───── 分析対象テキスト ─────

ダイブマスターはダイビングプロフェッショナルへの第1歩
将来はインストラクターになって、1人でも多くの人にダイビングの素晴らしさを伝えたいという目標を持っているダイバーも少なくないはず。
そして、インストラクターになるためにはダイブマスターの資格を取得することが最初のステップです。ここからは「教える側」としてのトレーニングが始まります。
ダイブマスターはプロフェショナルメンバーとして認定され、ダイビングサービスやリゾートで「水中ガイド」などの仕事ができるほか、ダイビング講習の際にインストラクターの補佐として仕事に就くことができます。
ダイブマスターの難易度は?
ダイブマスターを目指すに至るまでに、オープンウォータ―ダイバー、アドバンスオープンウォーターダイバー、レスキューダイバー、各種スペシャルティコースと、これまで数多くの講習を受けてきたはず。
これらの講習は「経験を積む」ことに大きなウエイトを占めていましたが、ダイブマスターコースでは明確な合格ラインが設定されていることが大きな違いです。
たとえば、デモンストレーションレベルの水中スキル評価、筆記テストや立ち泳ぎや水泳などの体力テストなど、すべての課題に合格しなければいけません。
合格ラインに満たない場合は何度でもチャレンジすることができますが、人によっては合格までに数か月以上もかかってしまったという人も少なくありません。

─────

* _作業内容_:
ダイブマスターについての文章のうち、「ダイブマスターはダイビングプロフェッショナルへの第1歩」から始まり「多くの講習を受けてきたはず。」で終わる部分を、一字一句変えずに出力してください。

───── データ ─────

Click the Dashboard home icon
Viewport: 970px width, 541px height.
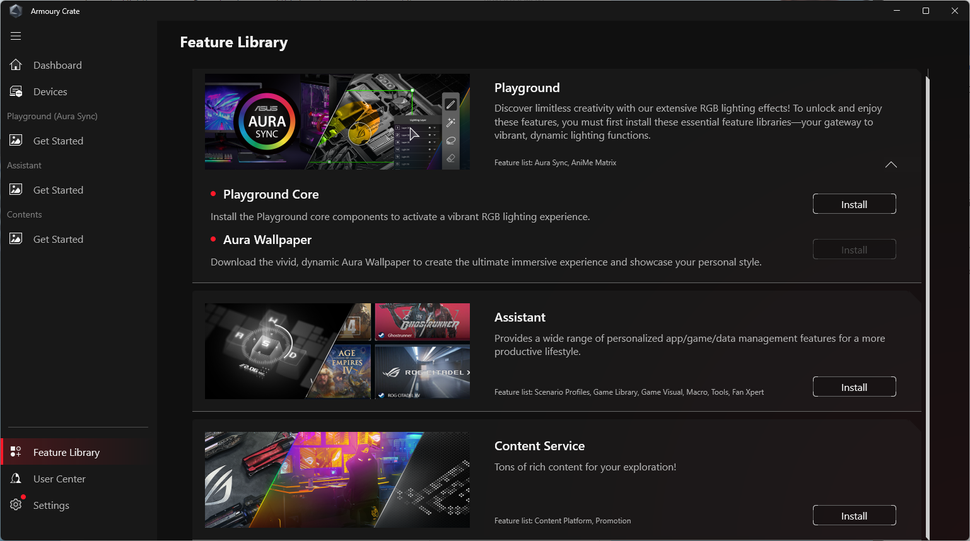click(x=16, y=65)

─────

* _回答_:
ダイブマスターはダイビングプロフェッショナルへの第1歩
将来はインストラクターになって、1人でも多くの人にダイビングの素晴らしさを伝えたいという目標を持っているダイバーも少なくないはず。
そして、インストラクターになるためにはダイブマスターの資格を取得することが最初のステップです。ここからは「教える側」としてのトレーニングが始まります。
ダイブマスターはプロフェショナルメンバーとして認定され、ダイビングサービスやリゾートで「水中ガイド」などの仕事ができるほか、ダイビング講習の際にインストラクターの補佐として仕事に就くことができます。
ダイブマスターの難易度は?
ダイブマスターを目指すに至るまでに、オープンウォータ―ダイバー、アドバンスオープンウォーターダイバー、レスキューダイバー、各種スペシャルティコースと、これまで数多くの講習を受けてきたはず。